Fig. 1: Decitabine upregulates surface immune molecules related to γδ T cell activation.

a Experimental diagram of stable isotope labeling with amino acids in cell culture (SILAC)-based quantitative proteomics on biotinylated surface proteins in mock-treated vs. decitabine (DAC)-treated lung cancer cells.
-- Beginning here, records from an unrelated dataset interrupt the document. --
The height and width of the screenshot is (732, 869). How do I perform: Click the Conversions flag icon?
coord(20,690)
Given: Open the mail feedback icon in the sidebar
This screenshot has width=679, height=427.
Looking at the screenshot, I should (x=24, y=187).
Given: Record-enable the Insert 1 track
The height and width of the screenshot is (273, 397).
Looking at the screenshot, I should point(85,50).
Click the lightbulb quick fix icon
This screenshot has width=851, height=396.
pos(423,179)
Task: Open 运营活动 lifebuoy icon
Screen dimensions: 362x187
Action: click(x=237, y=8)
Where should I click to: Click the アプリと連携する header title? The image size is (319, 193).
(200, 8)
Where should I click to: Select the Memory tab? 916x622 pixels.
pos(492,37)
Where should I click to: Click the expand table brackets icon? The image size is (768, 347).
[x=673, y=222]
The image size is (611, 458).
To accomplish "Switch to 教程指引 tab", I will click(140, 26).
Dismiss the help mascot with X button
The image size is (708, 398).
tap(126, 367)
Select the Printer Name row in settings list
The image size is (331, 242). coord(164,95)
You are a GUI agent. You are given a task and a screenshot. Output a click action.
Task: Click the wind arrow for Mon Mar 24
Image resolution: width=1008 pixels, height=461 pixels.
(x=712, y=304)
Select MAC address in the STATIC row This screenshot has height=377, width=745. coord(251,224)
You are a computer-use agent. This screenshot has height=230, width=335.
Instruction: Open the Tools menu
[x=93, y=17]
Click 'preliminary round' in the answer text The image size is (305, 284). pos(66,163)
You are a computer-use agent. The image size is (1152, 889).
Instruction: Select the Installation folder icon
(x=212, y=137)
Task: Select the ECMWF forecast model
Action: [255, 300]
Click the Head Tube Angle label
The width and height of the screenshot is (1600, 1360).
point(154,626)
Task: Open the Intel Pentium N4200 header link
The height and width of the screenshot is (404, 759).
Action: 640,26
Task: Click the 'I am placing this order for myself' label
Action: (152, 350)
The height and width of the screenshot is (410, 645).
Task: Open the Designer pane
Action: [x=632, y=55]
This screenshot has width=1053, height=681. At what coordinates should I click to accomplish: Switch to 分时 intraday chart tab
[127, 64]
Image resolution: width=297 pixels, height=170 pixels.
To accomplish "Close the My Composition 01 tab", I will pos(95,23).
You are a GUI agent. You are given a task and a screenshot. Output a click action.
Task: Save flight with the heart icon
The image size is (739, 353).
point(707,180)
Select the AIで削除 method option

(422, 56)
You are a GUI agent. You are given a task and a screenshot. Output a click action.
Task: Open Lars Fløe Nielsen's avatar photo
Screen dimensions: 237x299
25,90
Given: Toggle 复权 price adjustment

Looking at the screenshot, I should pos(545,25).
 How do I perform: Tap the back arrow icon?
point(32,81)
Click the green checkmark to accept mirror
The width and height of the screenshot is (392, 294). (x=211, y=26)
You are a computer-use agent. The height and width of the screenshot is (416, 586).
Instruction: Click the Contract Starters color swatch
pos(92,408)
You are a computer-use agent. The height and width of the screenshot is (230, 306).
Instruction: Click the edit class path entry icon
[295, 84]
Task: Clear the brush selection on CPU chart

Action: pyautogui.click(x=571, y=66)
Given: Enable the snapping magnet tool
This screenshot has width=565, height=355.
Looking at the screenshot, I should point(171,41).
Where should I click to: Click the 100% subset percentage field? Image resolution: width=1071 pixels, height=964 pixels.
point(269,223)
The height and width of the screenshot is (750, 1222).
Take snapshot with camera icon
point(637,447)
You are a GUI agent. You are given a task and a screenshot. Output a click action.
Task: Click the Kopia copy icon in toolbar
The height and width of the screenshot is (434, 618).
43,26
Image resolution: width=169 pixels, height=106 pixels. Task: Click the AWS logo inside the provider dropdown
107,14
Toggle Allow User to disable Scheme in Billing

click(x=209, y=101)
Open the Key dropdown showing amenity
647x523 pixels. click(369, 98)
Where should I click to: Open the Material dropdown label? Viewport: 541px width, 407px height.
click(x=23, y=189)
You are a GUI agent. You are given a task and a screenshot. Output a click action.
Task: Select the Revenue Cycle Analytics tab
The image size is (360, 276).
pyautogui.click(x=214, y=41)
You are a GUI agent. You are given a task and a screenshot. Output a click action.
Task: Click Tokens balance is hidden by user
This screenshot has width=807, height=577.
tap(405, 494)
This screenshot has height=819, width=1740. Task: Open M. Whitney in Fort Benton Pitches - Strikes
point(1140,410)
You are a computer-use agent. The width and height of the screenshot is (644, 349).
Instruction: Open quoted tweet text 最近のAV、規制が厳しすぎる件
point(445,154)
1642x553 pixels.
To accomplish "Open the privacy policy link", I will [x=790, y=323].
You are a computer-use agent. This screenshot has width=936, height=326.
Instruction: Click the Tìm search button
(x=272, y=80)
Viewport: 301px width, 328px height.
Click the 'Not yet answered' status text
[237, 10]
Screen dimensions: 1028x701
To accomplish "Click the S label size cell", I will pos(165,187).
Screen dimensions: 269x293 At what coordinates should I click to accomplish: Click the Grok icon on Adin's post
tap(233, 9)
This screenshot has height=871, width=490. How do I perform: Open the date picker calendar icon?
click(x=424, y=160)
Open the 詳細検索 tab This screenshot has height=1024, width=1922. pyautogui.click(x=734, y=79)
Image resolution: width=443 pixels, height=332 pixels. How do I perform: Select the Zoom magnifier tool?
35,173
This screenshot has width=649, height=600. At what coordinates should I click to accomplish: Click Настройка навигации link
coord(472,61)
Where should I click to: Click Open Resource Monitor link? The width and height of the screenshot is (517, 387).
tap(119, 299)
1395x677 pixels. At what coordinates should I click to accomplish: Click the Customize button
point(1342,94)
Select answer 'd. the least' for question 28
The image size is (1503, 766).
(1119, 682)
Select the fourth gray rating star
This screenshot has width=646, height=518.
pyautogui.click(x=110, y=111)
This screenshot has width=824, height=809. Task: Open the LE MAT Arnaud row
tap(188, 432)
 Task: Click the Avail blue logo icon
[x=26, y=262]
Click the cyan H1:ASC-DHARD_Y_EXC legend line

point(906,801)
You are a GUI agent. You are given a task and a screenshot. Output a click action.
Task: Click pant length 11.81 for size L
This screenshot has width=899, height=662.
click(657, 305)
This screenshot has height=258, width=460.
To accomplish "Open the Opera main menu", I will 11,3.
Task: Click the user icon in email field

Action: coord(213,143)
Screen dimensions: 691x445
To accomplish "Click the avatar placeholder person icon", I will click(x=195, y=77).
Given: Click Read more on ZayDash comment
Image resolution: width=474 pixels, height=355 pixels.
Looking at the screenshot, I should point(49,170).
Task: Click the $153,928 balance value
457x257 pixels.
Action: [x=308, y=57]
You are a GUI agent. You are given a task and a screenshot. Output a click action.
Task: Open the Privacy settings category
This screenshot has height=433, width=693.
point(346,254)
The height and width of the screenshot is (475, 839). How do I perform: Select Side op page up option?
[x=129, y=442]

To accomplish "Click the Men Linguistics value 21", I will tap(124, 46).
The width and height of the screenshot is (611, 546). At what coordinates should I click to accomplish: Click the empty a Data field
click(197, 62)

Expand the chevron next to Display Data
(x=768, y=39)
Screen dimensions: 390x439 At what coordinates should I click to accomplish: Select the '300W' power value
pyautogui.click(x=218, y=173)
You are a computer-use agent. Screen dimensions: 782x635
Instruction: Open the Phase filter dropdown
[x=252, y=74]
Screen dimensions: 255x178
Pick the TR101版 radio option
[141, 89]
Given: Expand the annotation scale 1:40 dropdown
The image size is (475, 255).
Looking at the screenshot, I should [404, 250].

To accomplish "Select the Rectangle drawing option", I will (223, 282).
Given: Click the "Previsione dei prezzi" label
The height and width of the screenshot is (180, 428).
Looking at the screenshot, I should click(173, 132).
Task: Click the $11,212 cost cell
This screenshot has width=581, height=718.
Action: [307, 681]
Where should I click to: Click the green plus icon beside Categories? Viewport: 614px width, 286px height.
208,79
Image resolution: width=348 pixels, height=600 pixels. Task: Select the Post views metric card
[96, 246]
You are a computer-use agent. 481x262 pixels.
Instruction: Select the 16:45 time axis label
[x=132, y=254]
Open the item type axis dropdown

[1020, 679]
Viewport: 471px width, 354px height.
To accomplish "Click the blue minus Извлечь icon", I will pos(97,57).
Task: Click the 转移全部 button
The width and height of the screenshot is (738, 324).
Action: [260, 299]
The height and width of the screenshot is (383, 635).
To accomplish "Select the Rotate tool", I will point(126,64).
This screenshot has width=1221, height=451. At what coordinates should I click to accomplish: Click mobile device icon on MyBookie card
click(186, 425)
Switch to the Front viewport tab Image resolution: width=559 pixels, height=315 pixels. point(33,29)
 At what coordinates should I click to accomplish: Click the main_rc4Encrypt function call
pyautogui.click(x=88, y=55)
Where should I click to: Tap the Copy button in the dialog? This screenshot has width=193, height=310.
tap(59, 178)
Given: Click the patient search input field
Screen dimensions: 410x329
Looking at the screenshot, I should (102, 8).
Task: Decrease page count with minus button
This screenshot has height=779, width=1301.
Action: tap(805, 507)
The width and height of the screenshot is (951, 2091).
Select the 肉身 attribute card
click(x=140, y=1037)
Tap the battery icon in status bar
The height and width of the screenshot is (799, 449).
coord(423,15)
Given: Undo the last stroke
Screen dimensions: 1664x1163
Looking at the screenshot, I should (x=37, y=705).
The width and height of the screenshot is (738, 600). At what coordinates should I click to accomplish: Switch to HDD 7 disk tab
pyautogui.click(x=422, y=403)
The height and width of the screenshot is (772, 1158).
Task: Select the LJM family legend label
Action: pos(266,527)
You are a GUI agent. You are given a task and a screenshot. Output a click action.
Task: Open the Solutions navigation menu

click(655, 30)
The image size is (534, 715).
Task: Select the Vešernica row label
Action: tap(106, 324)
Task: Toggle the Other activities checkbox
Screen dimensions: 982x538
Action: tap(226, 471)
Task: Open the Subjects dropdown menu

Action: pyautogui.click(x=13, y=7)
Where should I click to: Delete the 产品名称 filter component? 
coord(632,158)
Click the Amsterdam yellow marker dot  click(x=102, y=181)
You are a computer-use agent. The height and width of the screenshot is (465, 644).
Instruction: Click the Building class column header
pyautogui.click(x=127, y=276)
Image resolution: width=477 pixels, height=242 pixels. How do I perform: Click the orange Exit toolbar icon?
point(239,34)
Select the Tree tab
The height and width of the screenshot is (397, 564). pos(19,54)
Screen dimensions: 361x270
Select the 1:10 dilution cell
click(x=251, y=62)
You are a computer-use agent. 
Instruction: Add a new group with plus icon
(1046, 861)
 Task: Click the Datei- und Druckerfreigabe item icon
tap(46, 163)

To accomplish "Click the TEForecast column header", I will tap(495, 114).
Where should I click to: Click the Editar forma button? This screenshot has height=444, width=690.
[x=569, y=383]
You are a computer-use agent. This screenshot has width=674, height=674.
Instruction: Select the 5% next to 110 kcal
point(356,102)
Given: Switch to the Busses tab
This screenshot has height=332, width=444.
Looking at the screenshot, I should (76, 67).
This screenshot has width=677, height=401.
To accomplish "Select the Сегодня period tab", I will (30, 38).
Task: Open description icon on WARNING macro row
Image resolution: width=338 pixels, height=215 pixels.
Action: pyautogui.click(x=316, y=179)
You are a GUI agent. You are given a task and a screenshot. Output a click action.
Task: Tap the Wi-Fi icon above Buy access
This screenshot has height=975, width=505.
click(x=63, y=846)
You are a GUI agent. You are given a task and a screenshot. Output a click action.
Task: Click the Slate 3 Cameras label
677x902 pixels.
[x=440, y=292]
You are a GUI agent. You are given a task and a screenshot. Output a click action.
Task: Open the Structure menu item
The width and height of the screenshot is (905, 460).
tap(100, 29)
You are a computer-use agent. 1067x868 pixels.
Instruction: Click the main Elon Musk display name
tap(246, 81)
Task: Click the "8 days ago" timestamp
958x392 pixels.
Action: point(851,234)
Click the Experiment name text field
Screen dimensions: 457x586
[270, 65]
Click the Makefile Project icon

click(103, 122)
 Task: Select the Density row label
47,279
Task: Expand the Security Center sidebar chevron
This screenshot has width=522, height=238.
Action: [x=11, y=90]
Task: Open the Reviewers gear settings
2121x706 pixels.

SDS-PAGE sodium dodecyl sulfate polyacrylamide gel electrophoresis, LC-MS/MS liquid chromatography-tandem mass spectrometry. b Treatment schedule of DAC at 100 nM daily for 72 h (D3), followed by drug withdrawal for 3 days (D3R3). c Venn diagram showing the numbers of surface proteins identified at D3 and D3R3 in A549 cells. d A scatter plot of proteins upregulated at D3 and D3R3 in A549 cells following decitabine treatment. e Heatmap showing log2 fold changes of immune-related surface molecules in DAC-treated vs. mock-treated A549 cells at D3 and D3R3. f Venn diagram showing numbers of surface proteins commonly identified at D3R3 in A549, H1299, and CL1-0 cells. g Bar graphs showing relative protein abundance of selected surface proteins related to innate immunity in surface proteomes of A549, H1299, and CL1-0 cells following decitabine treatment at D3R3 as compare with mock-treated cells. n = 1 for each treatment of individual cell lines. h PANTHER gene list analysis on immune-related pathways for proteins upregulated by decitabine at D3R3. FDR false discovery rate.